The New York City Police Department has been involved in more than its fair share of brutality and excessive force scandals over the years, but none of them prompted the same kind of national outrage as the killing of George Floyd by a Minneapolis police officer in May 2020. That incident sparked a nationwide wave of protests, and it also gave lawmakers the political capital they needed to push a police reform bill through a divided Congress.

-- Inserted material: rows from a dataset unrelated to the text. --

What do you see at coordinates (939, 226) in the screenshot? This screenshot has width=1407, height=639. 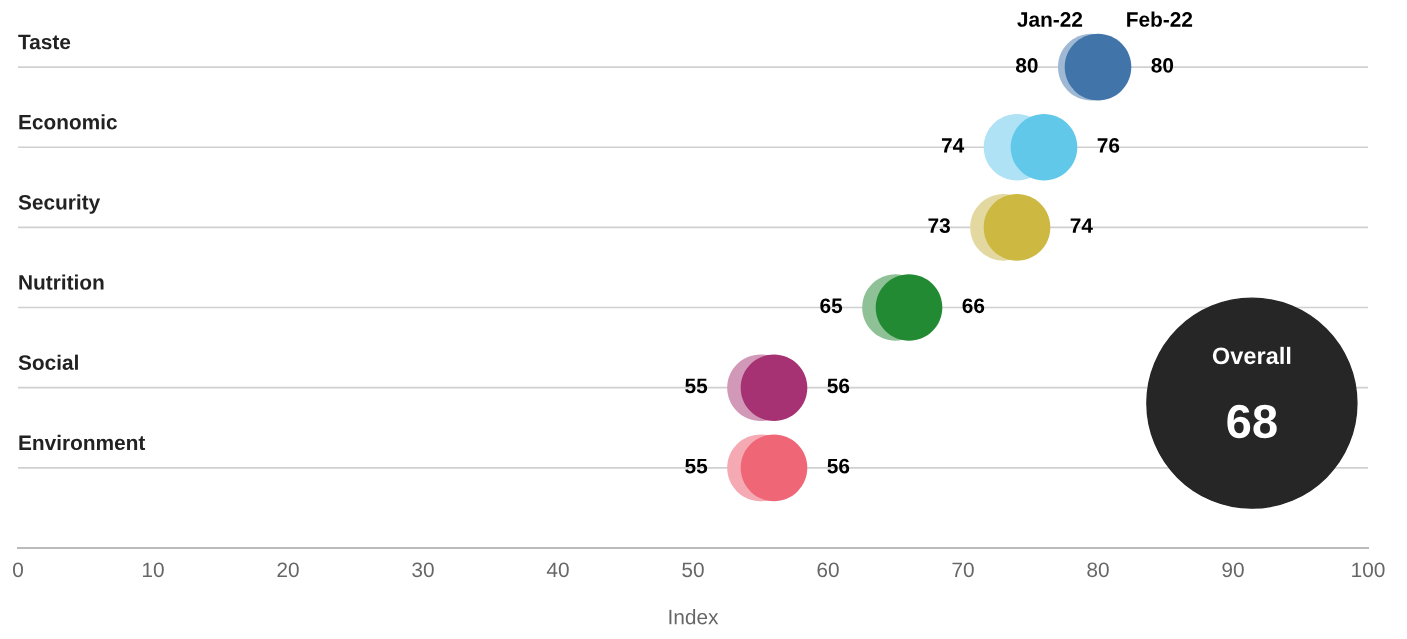 I see `data-label: 73` at bounding box center [939, 226].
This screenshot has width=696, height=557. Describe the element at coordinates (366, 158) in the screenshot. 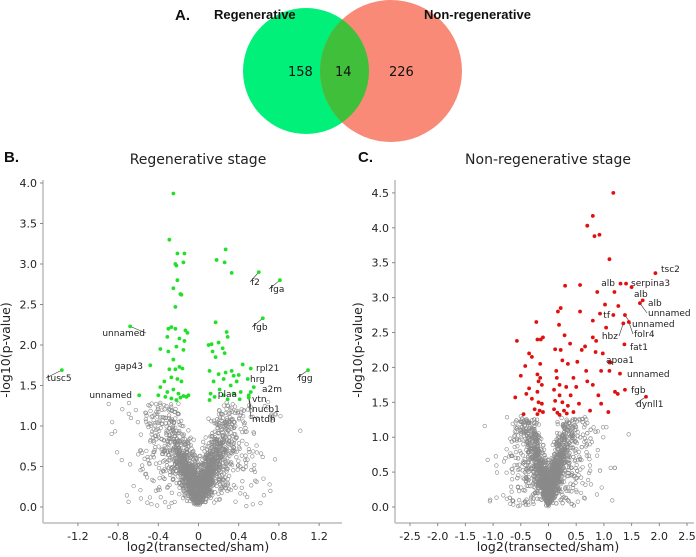

I see `panel-label: C.` at that location.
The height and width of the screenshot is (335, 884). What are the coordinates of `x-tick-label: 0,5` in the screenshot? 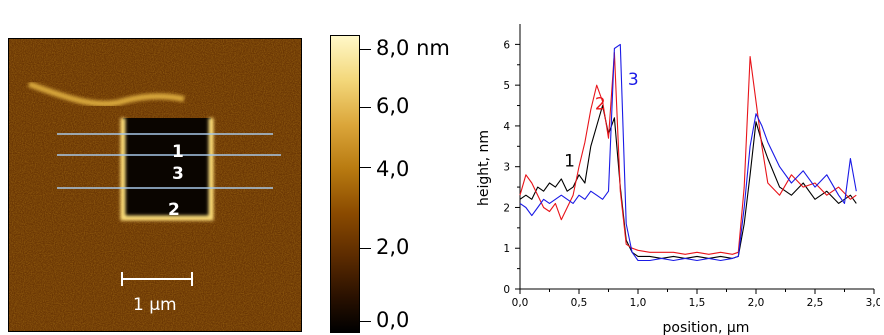 It's located at (580, 303).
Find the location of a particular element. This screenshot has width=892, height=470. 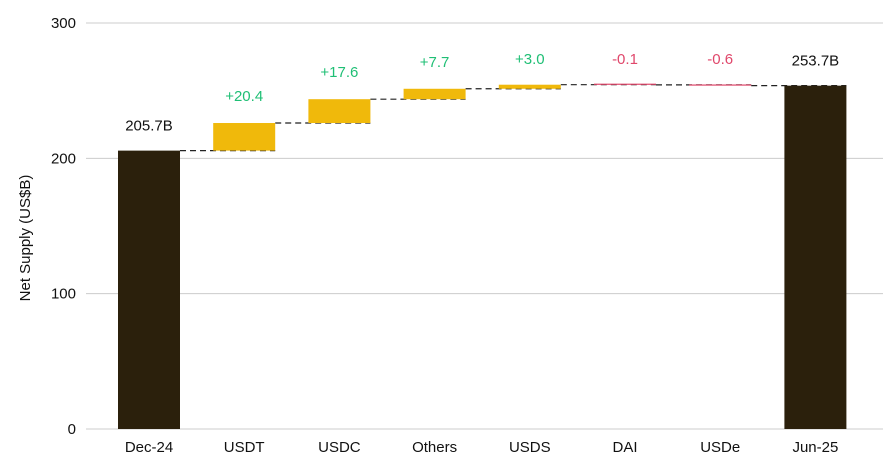

data-label: +3.0 is located at coordinates (530, 60).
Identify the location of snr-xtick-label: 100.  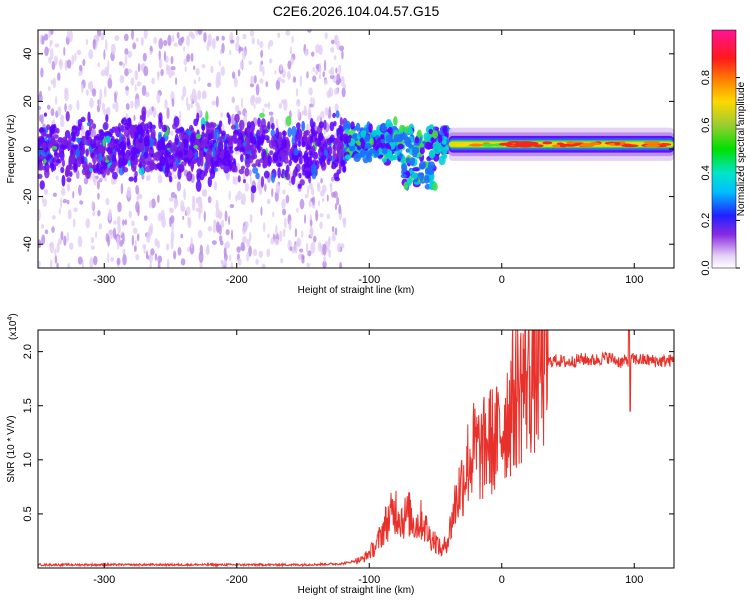
(634, 580).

The bipartisan bill was passed by the House of Representatives on Dec. 14. When it is signed into law by President Joe Biden, it will amend a 1968 federal law to provide the nation’s 18,000 law enforcement agencies with $70 million in annual funding to train officers on alternatives to using deadly force. The law received broad support because 20% of Americans have mental health issues that make them far more likely to be killed by a police officer. According to the Treatment Advocacy Center, which is a nonprofit group dedicated to mental health treatment, a person with an untreated mental health issue is 16 times more likely to die in a police officer-involved shooting.
The bill also tasks the Department of Justice with developing a curriculum to help law enforcement agencies, mental health professionals and civil rights groups work together to develop new approaches and training methods for dealing with the mentally ill. These methods are likely to be based on tactics used in countries like the United Kingdom where police officers do not carry firearms. In these countries, police brutality and excessive force are far less common.
Measures that could save lives are always welcome, but this bill lacks any provisions that would hold law enforcement agencies responsible for using unnecessary or excessive force against individuals struggling to cope with mental health issues. The amount of money being allocated to tackle the problem averages out to less then $4,000 per law enforcement agency, which seems woefully inadequate. However, its passage with bipartisan support does show that lawmakers can occasionally put their political differences aside.